We think that's about right, and we guarantee that the results of the poll are causing much angst in the inner circle of Kerry advisers. That's because Kerry — and his advisers — are more than a little aware that it's the older crowd of voters who will decide who's in the Oval Office come Jan. 20. Older people — 40 and up, say — are much more likely to vote than 20-somethings, and it's a truism that the older one gets, the more conservative one becomes. Change is, for people in their 50s and 60s, a bad thing.
Planting the seed
Now then. The Vietnam generation, including the million or so men and women who rotated through that godforsaken country as members of the military, are now among those who are beginning to eye retirement. They fear higher taxes, even when the Democrats paint their tax proposals as a "make the rich pay their fair share" program. And they're worried about Social Security and health care, not to mention such newly worrisome subjects as terrorism.

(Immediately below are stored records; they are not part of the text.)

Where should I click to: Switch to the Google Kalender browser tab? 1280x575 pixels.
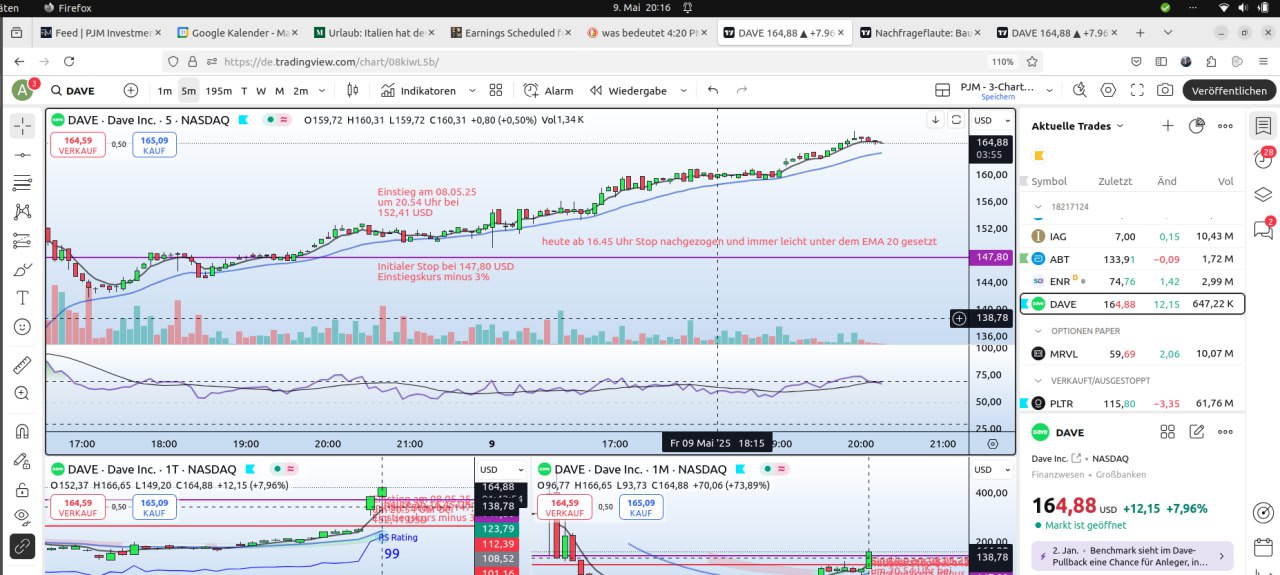(236, 32)
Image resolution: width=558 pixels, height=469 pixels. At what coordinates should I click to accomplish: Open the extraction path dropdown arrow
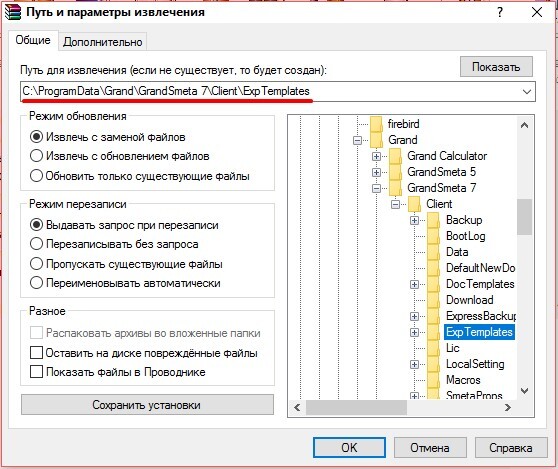(527, 92)
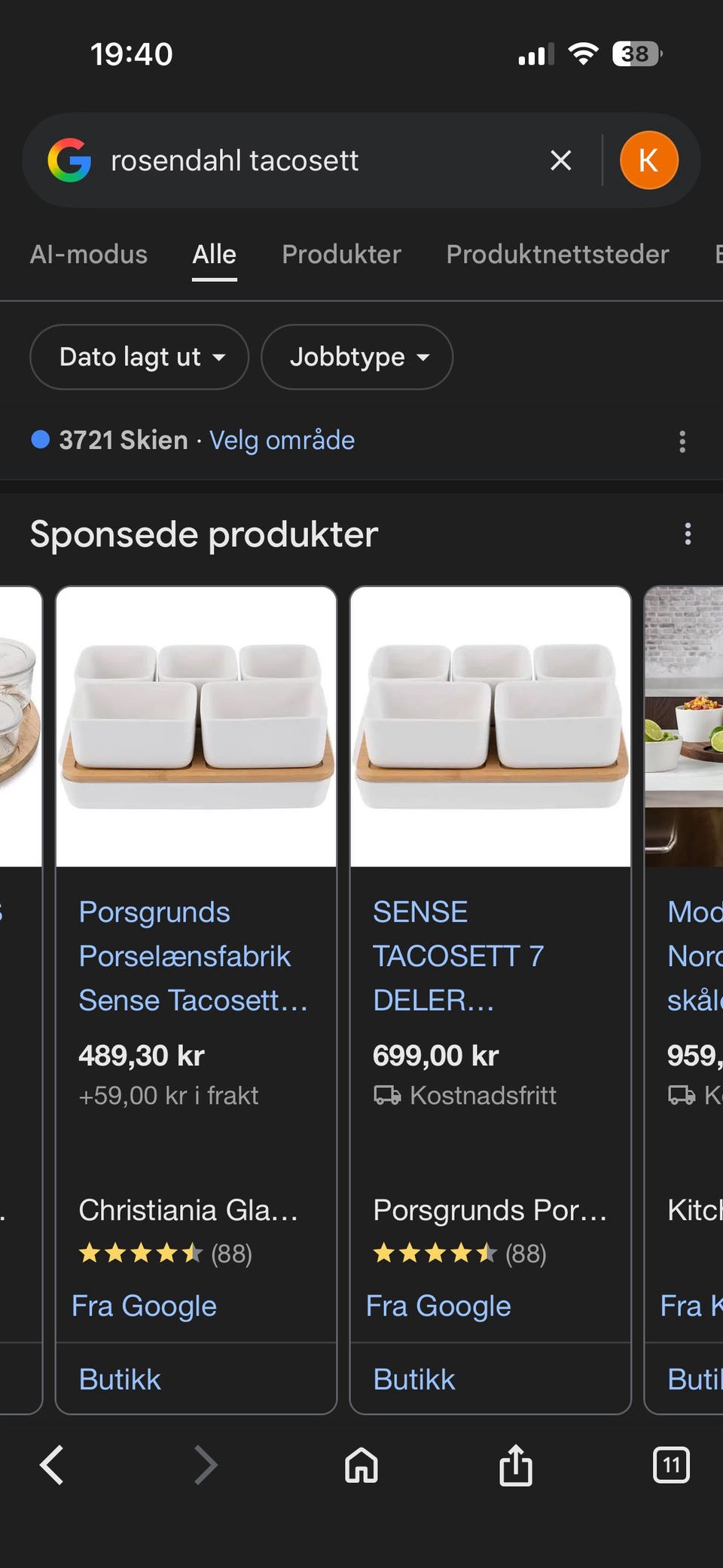
Task: Tap the forward arrow in the bottom bar
Action: (206, 1465)
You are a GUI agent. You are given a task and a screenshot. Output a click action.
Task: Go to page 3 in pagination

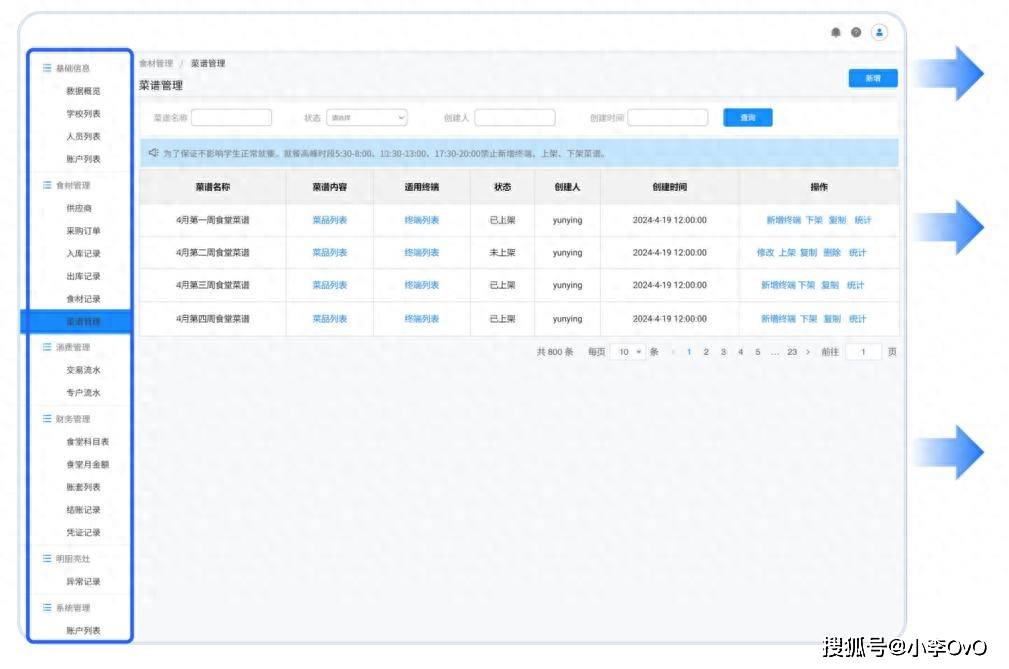(723, 352)
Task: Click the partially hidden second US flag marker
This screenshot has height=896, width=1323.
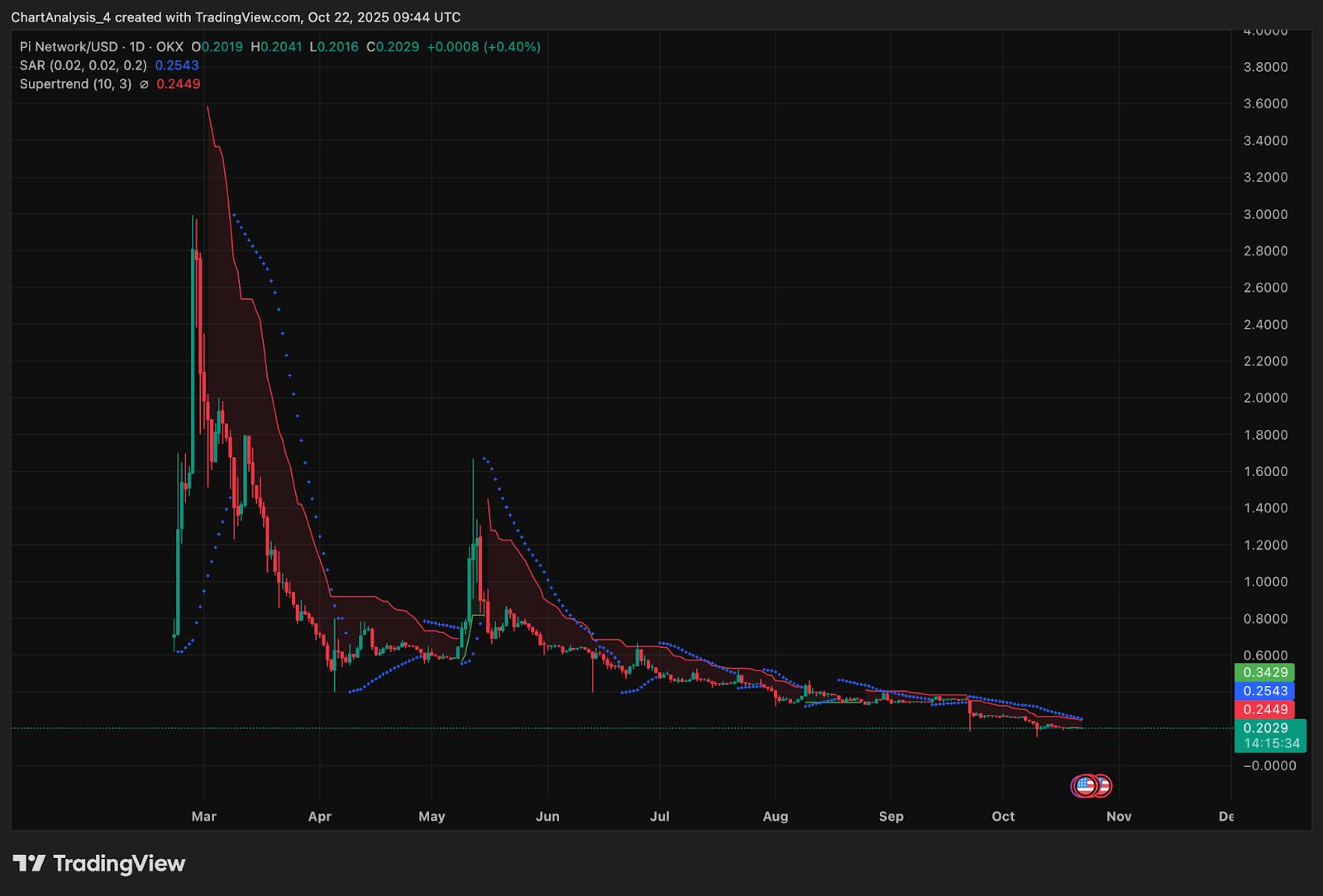Action: coord(1104,785)
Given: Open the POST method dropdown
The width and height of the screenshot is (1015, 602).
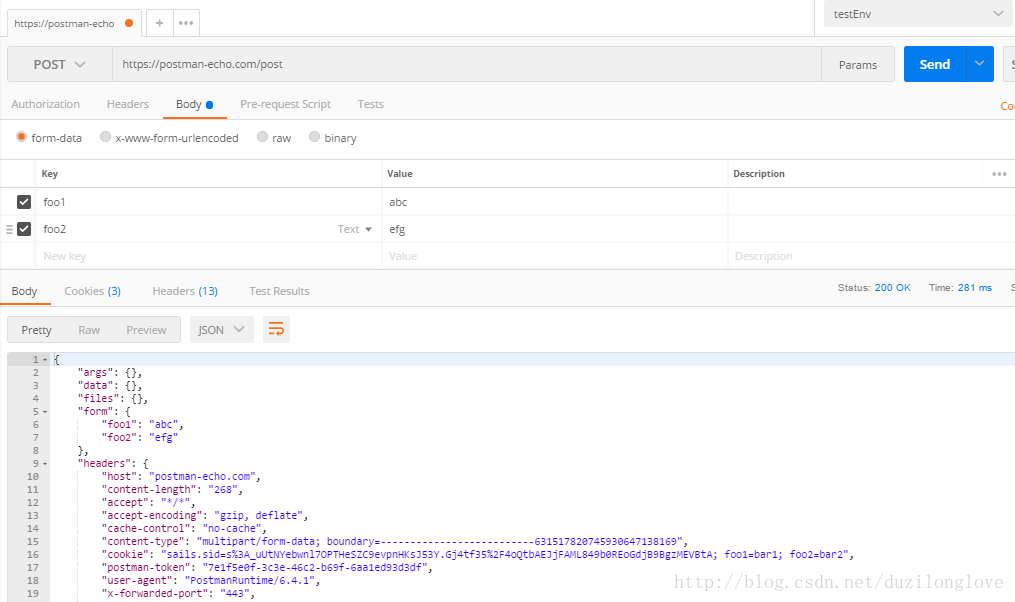Looking at the screenshot, I should pos(59,64).
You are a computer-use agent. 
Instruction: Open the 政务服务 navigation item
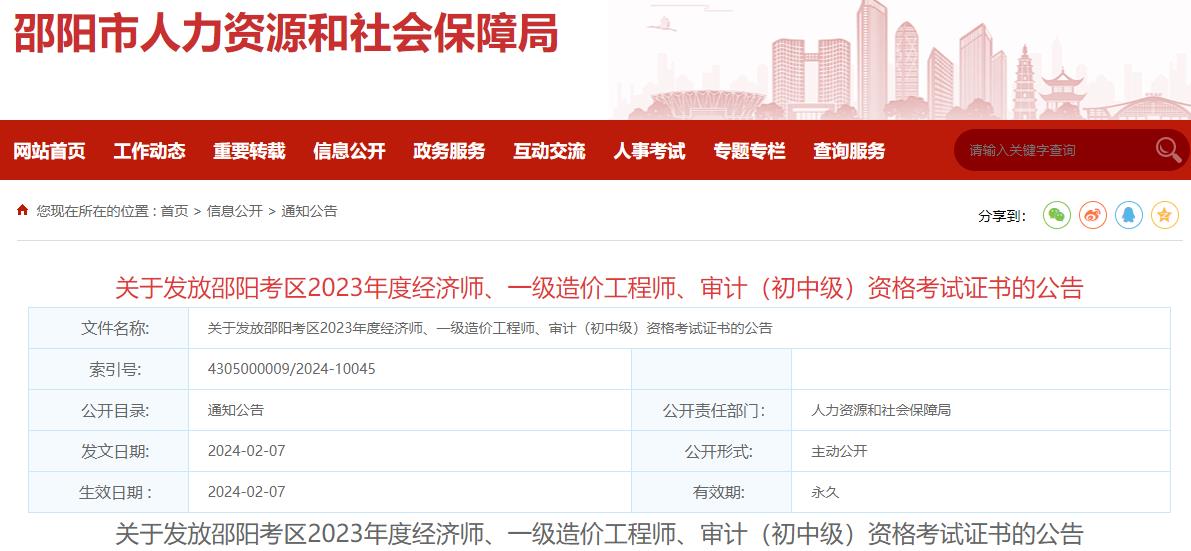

Add to this mix the thought that perhaps John Kerry wasn't quite so valiant in Vietnam as he is portrayed to be in David Brinkley's "Tour of Duty" — as the Swift Boat ad claims — and voters begin to doubt, or to contemplate change at the top.
That's what Kerry and friends are worried about; that the seed of doubt planted by the Swiftees will be enough to swing the undecided into the Bush column.
A couple of weeks ago, New York Times columnist William Safire was asked by Tim Russert on NBC's Meet the Press who he thought would win in November. Safire said he didn't know, but that it wouldn't be close.
Safire, surely one of the most respected of all major columnists, said either Bush or Kerry would begin to pull away after the Republican convention, and by November the issue would no longer be in doubt. That's why Democrats are nervous about the Times poll. It could signal the start of the Safire prediction — in Bush's favor.